▶ Exercise brief: Please restate, word for word, the lines below that begin at the one with "1158x702 pixels." and end at the one with "The height and". Leave out all other lines.
-------
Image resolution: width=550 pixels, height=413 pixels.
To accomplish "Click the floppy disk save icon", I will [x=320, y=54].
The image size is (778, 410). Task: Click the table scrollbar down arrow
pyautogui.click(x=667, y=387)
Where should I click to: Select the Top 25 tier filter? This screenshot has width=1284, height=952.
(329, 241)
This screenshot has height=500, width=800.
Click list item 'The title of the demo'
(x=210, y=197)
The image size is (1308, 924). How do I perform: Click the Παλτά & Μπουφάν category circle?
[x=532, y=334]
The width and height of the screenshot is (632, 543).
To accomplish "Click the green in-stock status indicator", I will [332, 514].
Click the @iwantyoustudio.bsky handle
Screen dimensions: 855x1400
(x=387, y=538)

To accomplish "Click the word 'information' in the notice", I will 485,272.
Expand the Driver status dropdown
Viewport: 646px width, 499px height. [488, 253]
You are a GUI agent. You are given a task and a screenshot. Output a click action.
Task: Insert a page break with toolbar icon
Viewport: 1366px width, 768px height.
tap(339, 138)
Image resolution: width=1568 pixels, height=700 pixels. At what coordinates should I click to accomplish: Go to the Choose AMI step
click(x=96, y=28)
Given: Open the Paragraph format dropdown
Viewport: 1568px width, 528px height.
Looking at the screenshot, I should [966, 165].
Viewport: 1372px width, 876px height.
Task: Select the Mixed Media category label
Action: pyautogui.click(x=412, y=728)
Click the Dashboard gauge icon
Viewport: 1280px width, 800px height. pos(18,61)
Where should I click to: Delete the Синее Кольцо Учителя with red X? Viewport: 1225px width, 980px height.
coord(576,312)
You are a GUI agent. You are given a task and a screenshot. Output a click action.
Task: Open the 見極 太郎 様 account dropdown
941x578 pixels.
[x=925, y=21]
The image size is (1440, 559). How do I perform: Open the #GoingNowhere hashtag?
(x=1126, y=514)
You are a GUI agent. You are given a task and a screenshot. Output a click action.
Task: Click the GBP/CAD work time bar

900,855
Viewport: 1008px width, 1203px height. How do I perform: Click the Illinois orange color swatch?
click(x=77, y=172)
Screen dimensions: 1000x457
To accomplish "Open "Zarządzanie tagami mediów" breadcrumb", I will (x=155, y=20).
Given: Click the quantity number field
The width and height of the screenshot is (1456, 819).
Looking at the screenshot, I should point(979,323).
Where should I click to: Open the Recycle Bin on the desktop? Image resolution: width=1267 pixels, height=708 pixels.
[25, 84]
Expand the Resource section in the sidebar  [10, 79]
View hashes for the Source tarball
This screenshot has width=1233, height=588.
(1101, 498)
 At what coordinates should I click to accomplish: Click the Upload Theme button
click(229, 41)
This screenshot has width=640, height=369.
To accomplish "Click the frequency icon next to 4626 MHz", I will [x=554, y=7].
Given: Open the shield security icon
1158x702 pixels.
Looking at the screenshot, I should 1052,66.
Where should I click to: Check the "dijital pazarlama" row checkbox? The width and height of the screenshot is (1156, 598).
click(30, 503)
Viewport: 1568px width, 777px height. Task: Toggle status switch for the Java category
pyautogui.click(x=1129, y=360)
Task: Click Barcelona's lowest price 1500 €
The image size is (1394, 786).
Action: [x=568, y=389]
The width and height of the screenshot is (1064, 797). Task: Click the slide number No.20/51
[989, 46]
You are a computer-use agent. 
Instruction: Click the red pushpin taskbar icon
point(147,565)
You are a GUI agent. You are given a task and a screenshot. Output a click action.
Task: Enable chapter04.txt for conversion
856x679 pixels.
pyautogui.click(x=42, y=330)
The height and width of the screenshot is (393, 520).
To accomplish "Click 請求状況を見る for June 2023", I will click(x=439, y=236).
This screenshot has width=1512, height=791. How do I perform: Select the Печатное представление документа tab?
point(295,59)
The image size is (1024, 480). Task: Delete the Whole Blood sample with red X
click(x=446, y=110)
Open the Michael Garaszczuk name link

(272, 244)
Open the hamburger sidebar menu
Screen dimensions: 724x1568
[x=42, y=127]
-------
▶ Answer for this exercise:
1158x702 pixels.
Looking at the screenshot, I should 1052,66.
Where should I click to: Check the "dijital pazarlama" row checkbox? The width and height of the screenshot is (1156, 598).
click(30, 503)
Viewport: 1568px width, 777px height. Task: Toggle status switch for the Java category
pyautogui.click(x=1129, y=360)
Task: Click Barcelona's lowest price 1500 €
The image size is (1394, 786).
Action: [x=568, y=389]
The width and height of the screenshot is (1064, 797). Task: Click the slide number No.20/51
[989, 46]
You are a computer-use agent. 
Instruction: Click the red pushpin taskbar icon
point(147,565)
You are a GUI agent. You are given a task and a screenshot. Output a click action.
Task: Enable chapter04.txt for conversion
856x679 pixels.
pyautogui.click(x=42, y=330)
The height and width of the screenshot is (393, 520).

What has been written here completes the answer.